Darüber hinaus würde der komplizierte Richtlinienentwurf zu mehr Rechtsunsicherheit, Verwaltungsaufwand und Beratungskosten für öffentliche Stellen führen. Die Konzessionsvergaben werden zudem nicht verbindlich an soziale, arbeitsrechtliche oder ökologische Zuschlagskriterien gebunden. Die öffentliche Auftrags- und Konzessionsvergabe stellt einen wesentlichen Wirtschaftsfaktor dar und sollte daher soziale und beschäftigungspolitische Kriterien berücksichtigen, wie Frauenförderung oder die Integration benachteiligter Gruppen am Arbeitsmarkt.
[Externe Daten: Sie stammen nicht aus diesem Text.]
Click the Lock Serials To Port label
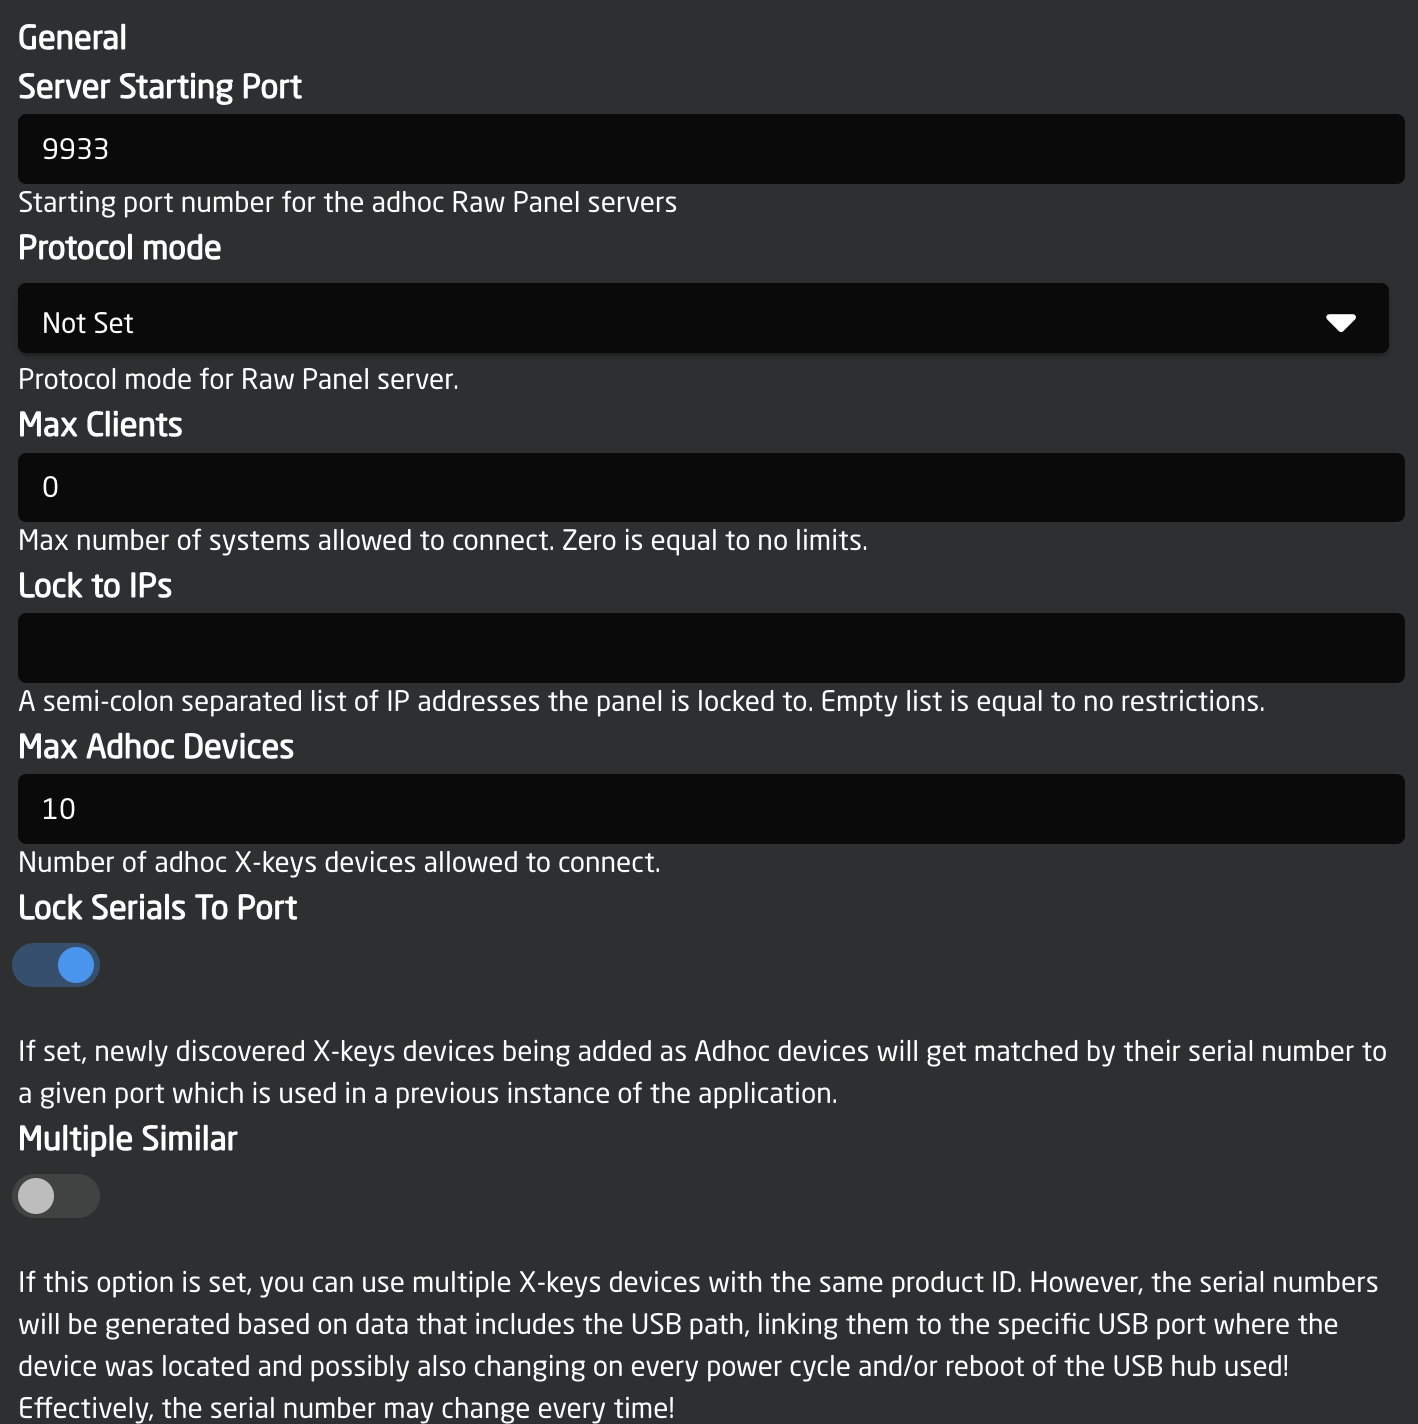The height and width of the screenshot is (1424, 1418). tap(158, 908)
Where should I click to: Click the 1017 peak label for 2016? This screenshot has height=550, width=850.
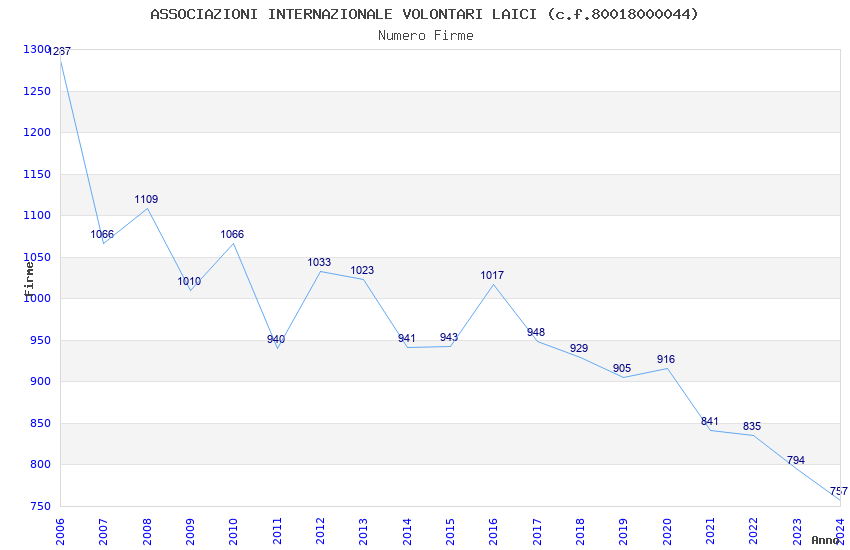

Laut dem Richtlinienvorschlag müssen diese Dinge allerdings nicht verbindlich als Zuschlagskriterien herangezogen werden.
Öffentliche Kooperationen werden erschwert…
Es stimmt, dass die Richtlinie zu keiner automatischen Privatisierungspflicht für öffentliche Dienstleistungen führt. Fakt ist aber, dass Dienstleistungskonzessionen häufig im Bereich der Daseinsvorsorge (Wasser, Abfall, Energie, Gesundheitswesen etc.) an öffentliche Unternehmen vergeben werden. Solche Vergaben an öffentlich kontrollierte Unternehmen, als auch andere Formen der öffentlich-öffentlichen Kooperation würden durch die Richtlinie massiv erschwert werden. Als Konsequenz einer Konzessionsrichtlinie müssten Gemeinden und Städte europaweit ausschreiben – zum Vorteil privater Konzerne, aber zum Nachteil der Bürgerinnen und Bürger. Von einer Wahlfreiheit für Kommunen kann hier keine Rede sein.